Have you ever known someone to have a strong dislike for popcorn? I didn’t think it was possible until a co-worker expressed that opinion one day at work. He couldn’t stand the texture of it while eating it and especially hated the aroma. “I can’t go to movies because of how awful that smells,” he explained. The rest of us looked at him as if he had revealed his impending decision to join the Communist Party.
Even stranger is my neighbor growing up, who hired me and a bunch of the other neighborhood kids to bale hay. His custom was to feed us after a hard day’s work. At one of these meals, a friend asked if we could have pizza for one of these hearty repasts in the future. The farmer looked at my friend as if he were a rat floating in a septic tank.
“Pizza? PIZZA!? That’s nothing but a piece of cardboard with a bunch of (crap) on top of it!” he thundered. My buddies and I were gobsmacked. Explorers have searched in vain for unicorns and Bigfoot but we had apparently found the only person in the world who hated pizza.
My father had a fairly large collection of odd little dislikes, but he could provide an explanation for them. He had an easy answer for the “should pineapple be on pizza?” debate. He didn’t think pineapple should be on anything. His reasoning had nothing to do with pineapple and everything to do with the state it is associated with.
In 1945, Dad’s troop ship laid over at Pearl Harbor for three days on the way to the Philippines. All the men on board had visions of some R and R in paradise. The powers-that-be had another plan. “They never let us off the ship,” Dad groused. I realized he didn’t have a problem with pineapple, but with Hawaii itself. This might explain why there were no Don Ho LPs in his album collection. Dad had equal disdain for oatmeal, which he called “sheep snot.” We would be eating a hearty cold weather breakfast of oatmeal with brown sugar and raising and he would be digging into half a pineapple. One day I asked him about the origins of his oatmeal-phobia.
“You’d hate it too if your mother served it to you every day for breakfast,” he said. “I remember one day I stayed overnight with Aunt Bea and Uncle Bill and thought at least I’d get a break from the oatmeal. Guess what I had for breakfast every day I was there?”
Sports is another area where people develop curious little hatreds. In 1987, Andre Dawson hit 49 homers and knocked in 137 runs for my beloved Chicago Cubs. No one else on that team was a threat to hit a loud out. And yet, my father-in-law would mutter, “That guy’s no good. They oughta trade him.”

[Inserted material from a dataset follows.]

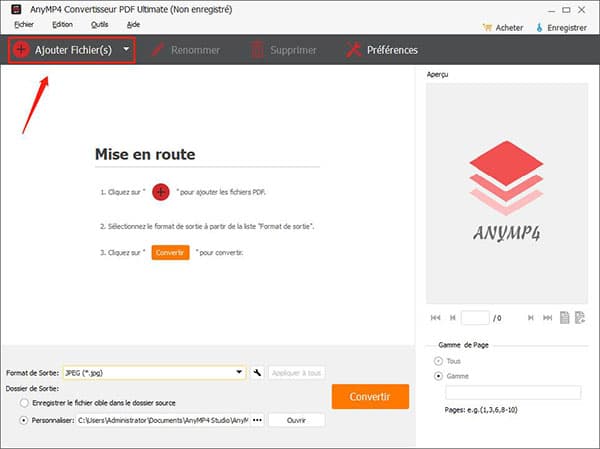The width and height of the screenshot is (600, 449).
Task: Select the Gamme page range option
Action: [437, 376]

I have odd little prejudices of my own that go decidedly against the grain. A conversation between me and Everybody Else (EE) about these topics would go something like this:
EE: Want a donut (or a bagel)?
ME: I do not eat disgusting lumps of dough.

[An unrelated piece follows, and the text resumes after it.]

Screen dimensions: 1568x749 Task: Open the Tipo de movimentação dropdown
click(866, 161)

EE: I have a spare ticket to “Mamma Mia!” It’s a musical based on the music of ABBA, and everybody loves ABBA!
ME: I’d rather watch and hear a dispute between two angry tomcats.
EE: Have you seen an episode of (name 98 percent of television series of the last 40 years)?
ME: No. I’m weird. I read books.
EE: Which fireworks display are you going to?
ME: None of them. Seen one, seen them all. I’ll go only if the fireworks spell the words, “OOPS…YOUR CAR IS ON FIRE.”
My bias against the kind of fireworks that annoy neighbors and scare animals is even deeper. I watched in fascination one July 4 as my neighbor stood in his back yard with a brick of firecrackers, lit each one individually, and tossed it a few feet to the side. The only thing lacking from the scene was a soundtrack of the stoned laughter that punctuated every episode of “Beavis and Butt-Head.” I still regret passing up the opportunity to warn him about activities that indicated he had the intelligence level of broccoli. We’ve covered quite a collection of dislikes. But have you ever heard someone say they hated chocolate? Neither have I. Some things are beyond comprehension or imagination.